But as an intermediate step we should try to find out at which place exactly we are getting rounding errors. Maybe there is a way to avoid those.

Can it be related to setting sloopy=True when we read the file duration in audb.publish()? Even if we work with WAV files?

soundfile.info(file).duration most likely reads the duration from the header. I don't know if there is a way you can create WAV files that have a duration in the header that does not match the number of samples. But different libraries might round 0.5 differently.

Ok, I think I have found the guilty one:

dur = 2.5225
pd.to_timedelta(dur, 's').total_seconds()
2.522499

There is a workaround proposed in pandas-dev/pandas#46819

>>> pd.to_timedelta(dur, 's') / pd.Timedelta(seconds=1)
2.522499999

I guess to achieve the exact same output we need to use less than nano-second precision:

>>> round(pd.to_timedelta(dur, 's') / pd.Timedelta(seconds=1), ndigits=8)
2.5225

I don't think we can handle this already when doing the pd.to_timedelta(dur, unit='s') conversion, e.g.

>>> pd.to_timedelta(round(dur, ndigits=8), 's')
Timedelta('0 days 00:00:02.522499999')

Looks like we can only do it when converting back to seconds.
Or as an alternative we could check if there is a way to avoid converting to timedelta in the first place.

So I would argue we should keep the new behavior and encourage the user to use preserve_index=True if the index must not change.

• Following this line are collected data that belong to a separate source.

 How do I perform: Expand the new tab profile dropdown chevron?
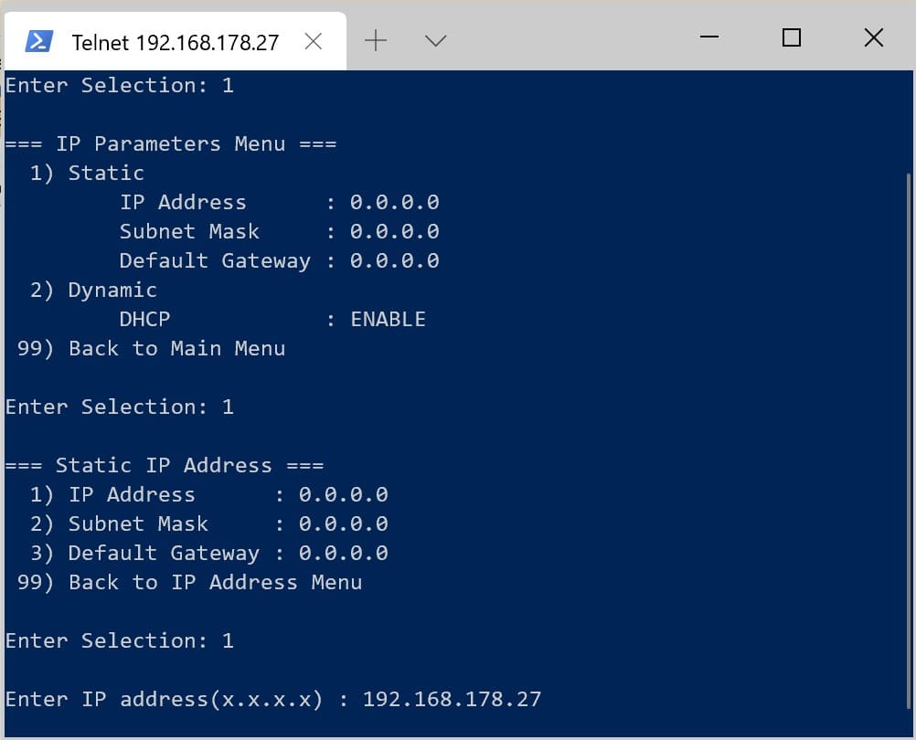436,41
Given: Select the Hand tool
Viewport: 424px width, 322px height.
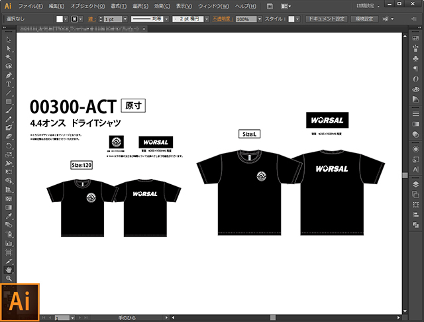Looking at the screenshot, I should 9,270.
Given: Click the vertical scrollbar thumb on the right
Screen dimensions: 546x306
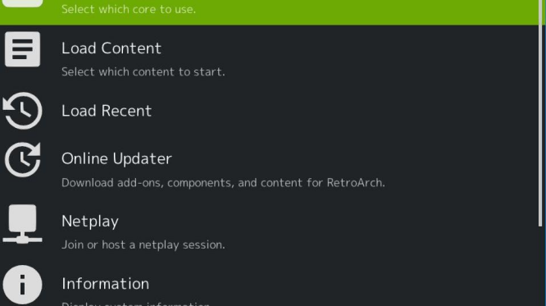Looking at the screenshot, I should click(x=540, y=113).
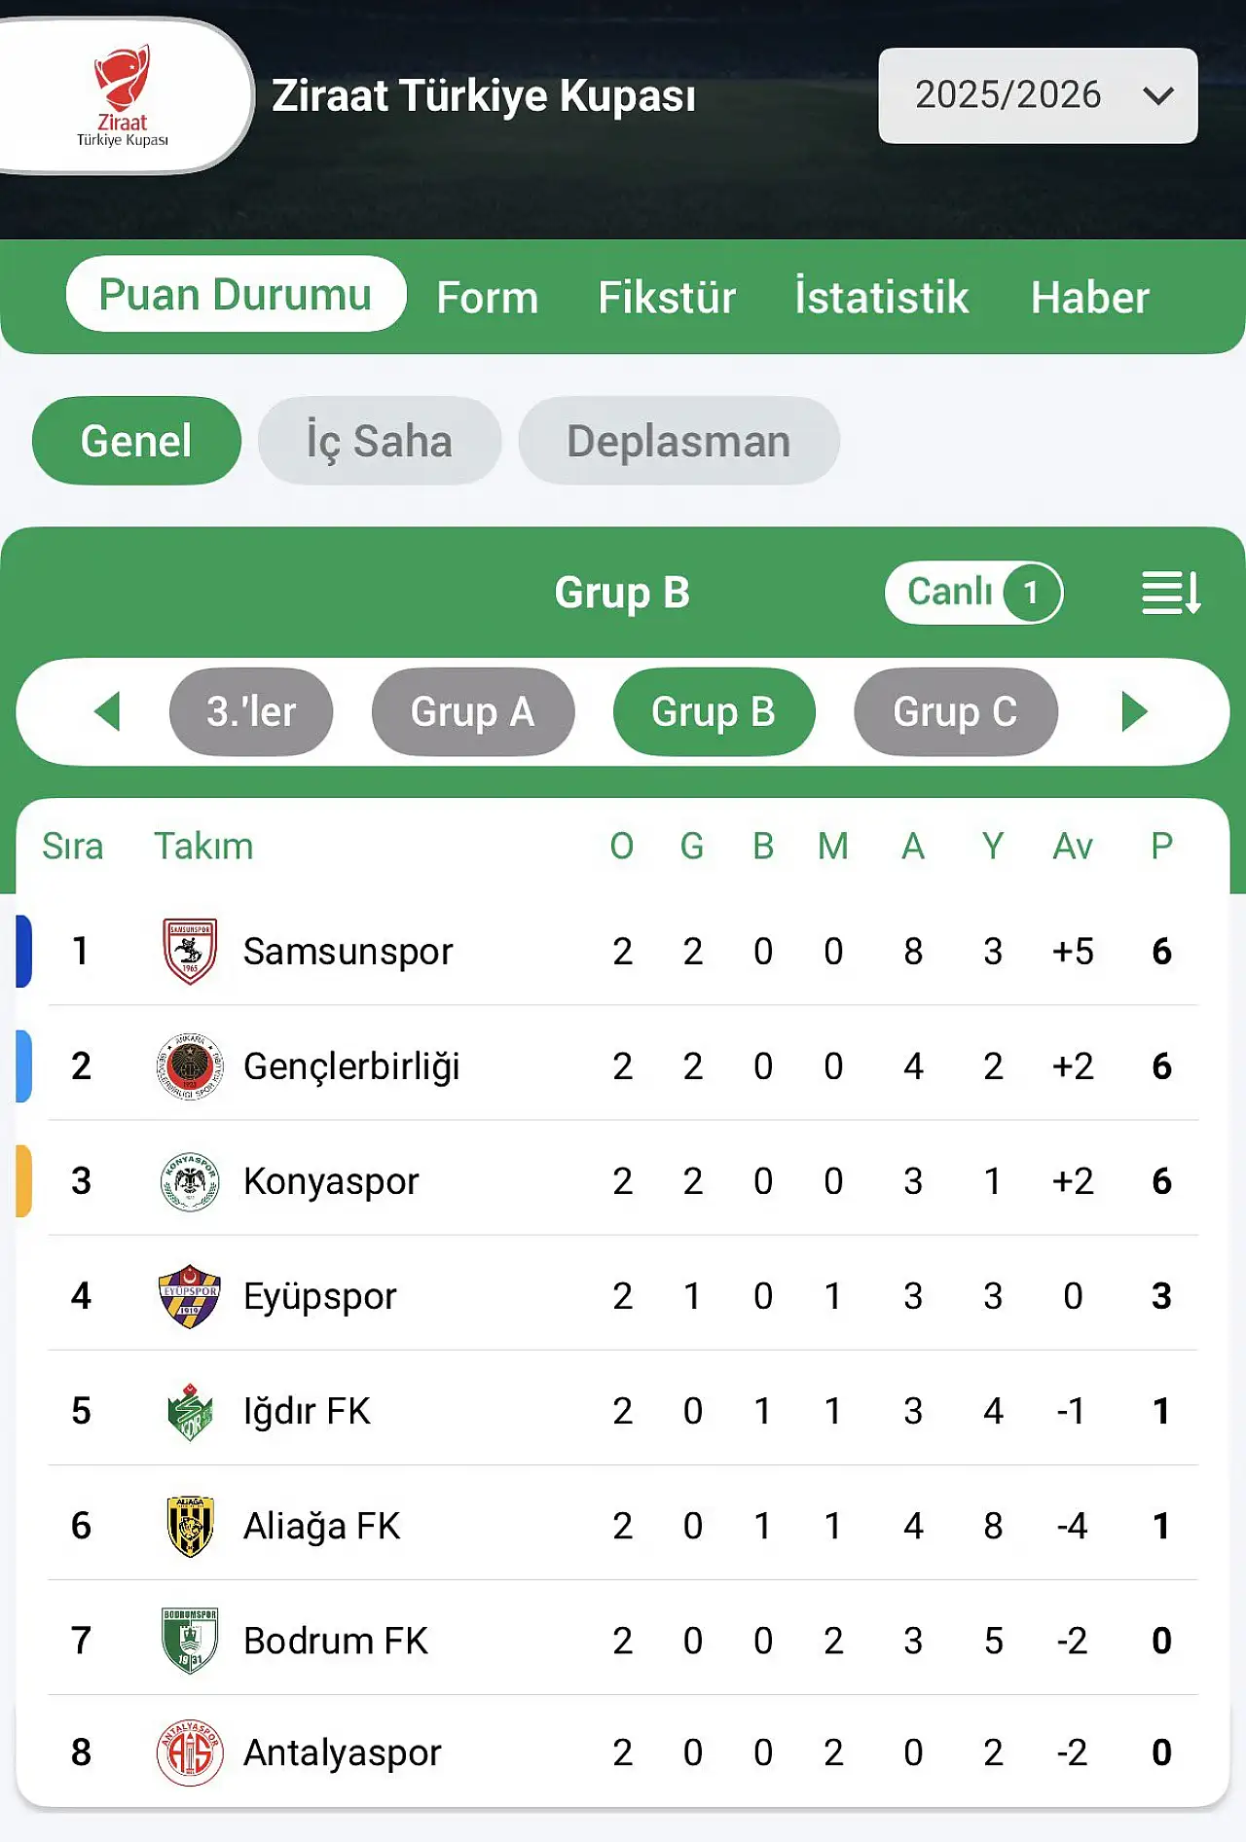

Would it be possible to set preserve_index=True by default?
I would assume that the majority of people using process_index would like to keep the index.

We cannot easily do that, since so far we always return a segmented index by default. But with preserve_index=True it can happen that the result is a filewise index (if also the input is a filewise index).

The following workaround seems to work:

>>> pd.to_timedelta(dur * 10 ** 9, 'ns')
Timedelta('0 days 00:00:02.522500')
>>> pd.to_timedelta(dur * 10 ** 9, 'ns').total_seconds()
2.5225